An improvement of the Anticapitalist (or so I think). I see no reason to collaborate on last turn. I also see no reason to collaborate when I am pretty sure my opponent won't.

def neoanticapitalistfunc(counter, mypoints, enpoints, mylist, enlist):
    if mypoints >= enpoints:
        if counter > 1:
            if counter == 199 or (enlist[-1] != "c" and enlist[-2] != "c"):
                return "d"
        return "c"
    else:
        return "d"

Remorseful Aggressor

from random import randint
def remorsefulaggressorfunc(counter, mypoints, enpoints, mylist, enlist):
    if counter == 0:
        return "d"
    if (counter > 195 and mylist[-1] == "d"):
        return "d"
    if ((counter == 1 or counter > 2) and enlist[-1] == "d"):
        return "d"
    if (counter == 2 and enlist[-1] == "d" and enlist[-2] == "d"):
        return "d"
    if (counter >= 195 and randint(0, 200 - counter) == 0):
        return "d"
    else:
        return "c"

This is designed to "keep up" with Defector, by defecting every time against it, and also to beat tit-for-tat-based strategies.

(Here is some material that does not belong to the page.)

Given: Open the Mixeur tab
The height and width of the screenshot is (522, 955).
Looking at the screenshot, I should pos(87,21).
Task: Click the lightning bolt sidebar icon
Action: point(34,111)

The basic idea is that we start by defecting, but if the opponent cooperated turn 1, we then cooperate twice to avoid a mutual recrimination cycle, thus avoiding too large a point penalty. (If, however, the opponent defects later on, we don't break the cycle ourself; we'll make them do it and likely lose the game as a result.) Then at the end of the game, we pick a random time within the last 5 turns to backstab the enemy, giving us one more defection than them and thus meaning that as long as we weren't too far behind on carryover points, we end up winning, without sacrificing much in terms of carryover in the process. (Randomizing the time period means that we're very likely to get in first with the backstab, also that this strategy can't be "tuned against" by aiming to backstab it one turn earlier.)